=== Records shown ===

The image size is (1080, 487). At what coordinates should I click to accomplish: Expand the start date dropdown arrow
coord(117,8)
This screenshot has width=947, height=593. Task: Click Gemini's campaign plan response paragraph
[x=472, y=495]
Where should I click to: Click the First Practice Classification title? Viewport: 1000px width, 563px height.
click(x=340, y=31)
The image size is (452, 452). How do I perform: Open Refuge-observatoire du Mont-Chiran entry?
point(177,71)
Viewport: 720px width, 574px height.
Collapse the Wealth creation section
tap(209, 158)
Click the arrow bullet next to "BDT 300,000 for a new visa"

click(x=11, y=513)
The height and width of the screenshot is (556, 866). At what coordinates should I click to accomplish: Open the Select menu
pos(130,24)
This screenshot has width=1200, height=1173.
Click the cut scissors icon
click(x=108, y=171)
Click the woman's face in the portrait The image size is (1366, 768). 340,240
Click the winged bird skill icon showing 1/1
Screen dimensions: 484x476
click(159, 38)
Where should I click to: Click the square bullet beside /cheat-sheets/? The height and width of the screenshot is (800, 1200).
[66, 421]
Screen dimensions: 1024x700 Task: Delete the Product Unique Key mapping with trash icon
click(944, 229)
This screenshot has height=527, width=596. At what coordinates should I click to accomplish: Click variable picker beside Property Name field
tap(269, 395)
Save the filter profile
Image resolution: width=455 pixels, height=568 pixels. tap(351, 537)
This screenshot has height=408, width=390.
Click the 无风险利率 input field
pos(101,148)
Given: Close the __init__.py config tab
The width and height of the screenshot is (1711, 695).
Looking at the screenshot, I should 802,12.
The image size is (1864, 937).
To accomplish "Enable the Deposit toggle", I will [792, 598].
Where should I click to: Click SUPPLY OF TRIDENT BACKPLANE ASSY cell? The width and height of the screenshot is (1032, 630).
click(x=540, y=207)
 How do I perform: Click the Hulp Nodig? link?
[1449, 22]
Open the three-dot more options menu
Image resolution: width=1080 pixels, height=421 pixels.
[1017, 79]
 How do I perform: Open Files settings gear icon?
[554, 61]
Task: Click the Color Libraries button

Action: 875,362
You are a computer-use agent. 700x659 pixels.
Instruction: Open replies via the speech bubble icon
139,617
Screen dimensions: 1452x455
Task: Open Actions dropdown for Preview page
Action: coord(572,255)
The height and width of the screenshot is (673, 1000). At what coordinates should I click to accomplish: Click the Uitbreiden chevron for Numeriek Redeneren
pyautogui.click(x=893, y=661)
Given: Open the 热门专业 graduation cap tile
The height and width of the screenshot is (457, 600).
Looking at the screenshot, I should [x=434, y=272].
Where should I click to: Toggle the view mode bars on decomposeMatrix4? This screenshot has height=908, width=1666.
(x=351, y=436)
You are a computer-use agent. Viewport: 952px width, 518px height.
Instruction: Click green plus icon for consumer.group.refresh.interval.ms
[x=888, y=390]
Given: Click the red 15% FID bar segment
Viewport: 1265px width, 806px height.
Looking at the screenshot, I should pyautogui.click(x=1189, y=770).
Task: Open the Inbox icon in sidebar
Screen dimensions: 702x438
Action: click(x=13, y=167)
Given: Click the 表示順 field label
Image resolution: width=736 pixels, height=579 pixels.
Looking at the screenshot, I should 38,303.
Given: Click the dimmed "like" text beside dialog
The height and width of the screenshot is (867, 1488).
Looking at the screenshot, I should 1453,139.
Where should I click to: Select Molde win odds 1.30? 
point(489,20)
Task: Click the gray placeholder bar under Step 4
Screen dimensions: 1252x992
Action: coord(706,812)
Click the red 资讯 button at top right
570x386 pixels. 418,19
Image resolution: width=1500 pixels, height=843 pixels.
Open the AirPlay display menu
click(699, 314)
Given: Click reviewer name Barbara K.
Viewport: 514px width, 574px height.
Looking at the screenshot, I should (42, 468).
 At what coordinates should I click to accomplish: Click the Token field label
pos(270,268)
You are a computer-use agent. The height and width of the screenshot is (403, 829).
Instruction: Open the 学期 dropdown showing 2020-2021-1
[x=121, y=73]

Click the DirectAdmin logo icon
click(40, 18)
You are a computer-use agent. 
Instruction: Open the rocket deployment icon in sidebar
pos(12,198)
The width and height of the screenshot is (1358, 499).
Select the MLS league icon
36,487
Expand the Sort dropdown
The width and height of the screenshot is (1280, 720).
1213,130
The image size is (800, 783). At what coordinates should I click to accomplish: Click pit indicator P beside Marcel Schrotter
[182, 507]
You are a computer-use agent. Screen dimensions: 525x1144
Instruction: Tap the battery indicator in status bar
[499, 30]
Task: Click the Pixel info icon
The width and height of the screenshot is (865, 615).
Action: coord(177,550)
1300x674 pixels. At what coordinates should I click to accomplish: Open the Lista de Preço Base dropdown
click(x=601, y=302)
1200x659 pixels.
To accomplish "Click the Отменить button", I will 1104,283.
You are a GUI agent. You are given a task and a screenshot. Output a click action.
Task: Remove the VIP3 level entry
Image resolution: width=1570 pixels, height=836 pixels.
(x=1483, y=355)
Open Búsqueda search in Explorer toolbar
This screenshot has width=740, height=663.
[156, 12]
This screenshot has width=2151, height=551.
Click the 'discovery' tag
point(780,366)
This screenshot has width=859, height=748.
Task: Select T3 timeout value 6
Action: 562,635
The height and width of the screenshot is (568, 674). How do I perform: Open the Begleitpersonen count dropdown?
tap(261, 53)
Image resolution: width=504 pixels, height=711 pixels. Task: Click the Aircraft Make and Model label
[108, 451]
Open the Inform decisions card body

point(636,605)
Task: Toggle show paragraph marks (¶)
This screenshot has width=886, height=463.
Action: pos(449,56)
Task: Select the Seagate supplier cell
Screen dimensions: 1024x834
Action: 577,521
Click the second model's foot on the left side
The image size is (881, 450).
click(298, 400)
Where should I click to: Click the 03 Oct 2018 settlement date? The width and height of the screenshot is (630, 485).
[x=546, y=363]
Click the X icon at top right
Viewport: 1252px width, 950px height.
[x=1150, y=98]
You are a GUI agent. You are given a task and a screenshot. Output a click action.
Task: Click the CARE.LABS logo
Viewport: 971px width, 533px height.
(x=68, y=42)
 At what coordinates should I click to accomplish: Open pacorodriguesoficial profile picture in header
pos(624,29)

===

Search the listing for the string "will". Copy each line where it turns up.

To accomplish "Enable the Deposit toggle", I will [792, 598].
To accomplish "Click the Отменить button", I will 1104,283.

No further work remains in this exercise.